# EXTRACTED ENTRIES:
━━━━━━
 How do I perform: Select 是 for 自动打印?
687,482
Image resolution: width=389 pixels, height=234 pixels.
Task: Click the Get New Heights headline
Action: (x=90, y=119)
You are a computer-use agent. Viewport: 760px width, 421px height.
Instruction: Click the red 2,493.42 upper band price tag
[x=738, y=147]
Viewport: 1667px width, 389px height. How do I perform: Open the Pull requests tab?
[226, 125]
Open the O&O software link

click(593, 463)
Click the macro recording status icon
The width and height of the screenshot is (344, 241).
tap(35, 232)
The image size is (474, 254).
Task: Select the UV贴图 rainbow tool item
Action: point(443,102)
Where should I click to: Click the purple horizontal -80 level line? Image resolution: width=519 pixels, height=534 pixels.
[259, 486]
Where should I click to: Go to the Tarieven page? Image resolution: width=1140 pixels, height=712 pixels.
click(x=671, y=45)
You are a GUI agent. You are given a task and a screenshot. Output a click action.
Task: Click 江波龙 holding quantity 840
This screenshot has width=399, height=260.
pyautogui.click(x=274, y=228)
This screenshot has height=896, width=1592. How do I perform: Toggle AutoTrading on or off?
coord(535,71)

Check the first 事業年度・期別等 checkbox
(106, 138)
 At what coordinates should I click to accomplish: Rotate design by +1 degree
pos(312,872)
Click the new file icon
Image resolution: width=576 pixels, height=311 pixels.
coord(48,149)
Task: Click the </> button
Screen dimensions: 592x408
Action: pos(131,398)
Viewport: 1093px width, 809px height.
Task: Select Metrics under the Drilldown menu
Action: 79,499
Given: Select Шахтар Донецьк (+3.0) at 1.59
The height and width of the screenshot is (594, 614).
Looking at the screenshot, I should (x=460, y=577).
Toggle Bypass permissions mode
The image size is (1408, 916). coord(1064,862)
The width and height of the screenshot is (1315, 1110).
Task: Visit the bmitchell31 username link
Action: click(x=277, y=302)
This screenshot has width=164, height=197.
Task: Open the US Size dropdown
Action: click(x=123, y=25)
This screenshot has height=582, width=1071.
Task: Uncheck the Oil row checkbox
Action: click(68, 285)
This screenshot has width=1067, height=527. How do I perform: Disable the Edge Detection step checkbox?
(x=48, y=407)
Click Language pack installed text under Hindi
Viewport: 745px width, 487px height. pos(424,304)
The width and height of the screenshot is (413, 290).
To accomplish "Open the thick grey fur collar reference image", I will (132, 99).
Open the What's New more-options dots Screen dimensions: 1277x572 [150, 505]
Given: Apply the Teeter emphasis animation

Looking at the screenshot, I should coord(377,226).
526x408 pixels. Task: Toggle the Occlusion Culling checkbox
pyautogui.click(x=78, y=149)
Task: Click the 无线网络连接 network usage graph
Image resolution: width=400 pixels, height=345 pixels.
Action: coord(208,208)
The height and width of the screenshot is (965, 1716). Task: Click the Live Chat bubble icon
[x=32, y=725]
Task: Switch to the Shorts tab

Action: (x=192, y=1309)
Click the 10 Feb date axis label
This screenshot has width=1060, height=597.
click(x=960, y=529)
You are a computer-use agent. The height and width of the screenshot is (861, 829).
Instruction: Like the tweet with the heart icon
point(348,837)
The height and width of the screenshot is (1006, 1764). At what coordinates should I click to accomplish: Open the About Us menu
━━━━━━
# THE TASK:
Format the lines, starting at the line that contains "Where should I click to: Go" and ending at the line that contains "pyautogui.click(x=274, y=228)", as a two-column CSV with the columns input and output. Give one row per input and its output, with each value in its own quoted field and line breaks replaced by spaces.

# REPLY:
input,output
"Where should I click to: Go to the Tarieven page? Image resolution: width=1140 pixels, height=712 pixels.","click(x=671, y=45)"
"You are a GUI agent. You are given a task and a screenshot. Output a click action. Task: Click 江波龙 holding quantity 840 This screenshot has width=399, height=260.","pyautogui.click(x=274, y=228)"